# What is required
Convert every line of the entries below into a Markdown table with two columns, "Row" and "Line", omitting blank lines.

Word and element location data
** START **
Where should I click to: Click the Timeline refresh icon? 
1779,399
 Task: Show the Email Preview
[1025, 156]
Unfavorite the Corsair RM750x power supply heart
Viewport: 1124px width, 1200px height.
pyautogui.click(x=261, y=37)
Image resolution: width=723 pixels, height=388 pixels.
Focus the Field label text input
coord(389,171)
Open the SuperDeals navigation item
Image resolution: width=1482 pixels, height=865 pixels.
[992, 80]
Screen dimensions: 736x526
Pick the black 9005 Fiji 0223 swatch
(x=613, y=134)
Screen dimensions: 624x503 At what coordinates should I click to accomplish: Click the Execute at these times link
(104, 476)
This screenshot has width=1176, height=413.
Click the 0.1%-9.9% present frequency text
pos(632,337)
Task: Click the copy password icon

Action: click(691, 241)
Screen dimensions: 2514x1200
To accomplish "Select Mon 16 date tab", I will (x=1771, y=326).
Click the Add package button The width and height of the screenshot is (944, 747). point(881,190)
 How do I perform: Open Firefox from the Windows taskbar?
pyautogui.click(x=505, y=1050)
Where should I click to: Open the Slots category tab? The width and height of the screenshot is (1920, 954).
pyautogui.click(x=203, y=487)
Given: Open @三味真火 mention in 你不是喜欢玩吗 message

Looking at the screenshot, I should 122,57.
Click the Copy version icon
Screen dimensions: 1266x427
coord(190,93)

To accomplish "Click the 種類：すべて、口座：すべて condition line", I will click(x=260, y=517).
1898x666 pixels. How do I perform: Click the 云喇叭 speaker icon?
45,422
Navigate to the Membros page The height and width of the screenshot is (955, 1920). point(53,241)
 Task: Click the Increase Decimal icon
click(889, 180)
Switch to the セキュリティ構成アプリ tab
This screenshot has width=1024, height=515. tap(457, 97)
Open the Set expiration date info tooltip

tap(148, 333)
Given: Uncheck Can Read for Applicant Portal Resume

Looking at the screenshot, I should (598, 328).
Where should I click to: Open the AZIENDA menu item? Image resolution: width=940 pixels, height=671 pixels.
** END **
# The completed task
| Row | Line |
|---|---|
| 1 | Where should I click to: Click the Timeline refresh icon?  |
| 2 | 1779,399 |
| 3 |  Task: Show the Email Preview |
| 4 | [1025, 156] |
| 5 | Unfavorite the Corsair RM750x power supply heart |
| 6 | Viewport: 1124px width, 1200px height. |
| 7 | pyautogui.click(x=261, y=37) |
| 8 | Image resolution: width=723 pixels, height=388 pixels. |
| 9 | Focus the Field label text input |
| 10 | coord(389,171) |
| 11 | Open the SuperDeals navigation item |
| 12 | Image resolution: width=1482 pixels, height=865 pixels. |
| 13 | [992, 80] |
| 14 | Screen dimensions: 736x526 |
| 15 | Pick the black 9005 Fiji 0223 swatch |
| 16 | (x=613, y=134) |
| 17 | Screen dimensions: 624x503 At what coordinates should I click to accomplish: Click the Execute at these times link |
| 18 | (104, 476) |
| 19 | This screenshot has width=1176, height=413. |
| 20 | Click the 0.1%-9.9% present frequency text |
| 21 | pos(632,337) |
| 22 | Task: Click the copy password icon |
| 23 | Action: click(691, 241) |
| 24 | Screen dimensions: 2514x1200 |
| 25 | To accomplish "Select Mon 16 date tab", I will (x=1771, y=326). |
| 26 | Click the Add package button The width and height of the screenshot is (944, 747). point(881,190) |
| 27 |  How do I perform: Open Firefox from the Windows taskbar? |
| 28 | pyautogui.click(x=505, y=1050) |
| 29 | Where should I click to: Open the Slots category tab? The width and height of the screenshot is (1920, 954). |
| 30 | pyautogui.click(x=203, y=487) |
| 31 | Given: Open @三味真火 mention in 你不是喜欢玩吗 message |
| 32 | Looking at the screenshot, I should 122,57. |
| 33 | Click the Copy version icon |
| 34 | Screen dimensions: 1266x427 |
| 35 | coord(190,93) |
| 36 | To accomplish "Click the 種類：すべて、口座：すべて condition line", I will click(x=260, y=517). |
| 37 | 1898x666 pixels. How do I perform: Click the 云喇叭 speaker icon? |
| 38 | 45,422 |
| 39 | Navigate to the Membros page The height and width of the screenshot is (955, 1920). point(53,241) |
| 40 |  Task: Click the Increase Decimal icon |
| 41 | click(889, 180) |
| 42 | Switch to the セキュリティ構成アプリ tab |
| 43 | This screenshot has width=1024, height=515. tap(457, 97) |
| 44 | Open the Set expiration date info tooltip |
| 45 | tap(148, 333) |
| 46 | Given: Uncheck Can Read for Applicant Portal Resume |
| 47 | Looking at the screenshot, I should (598, 328). |
| 48 | Where should I click to: Open the AZIENDA menu item? Image resolution: width=940 pixels, height=671 pixels. |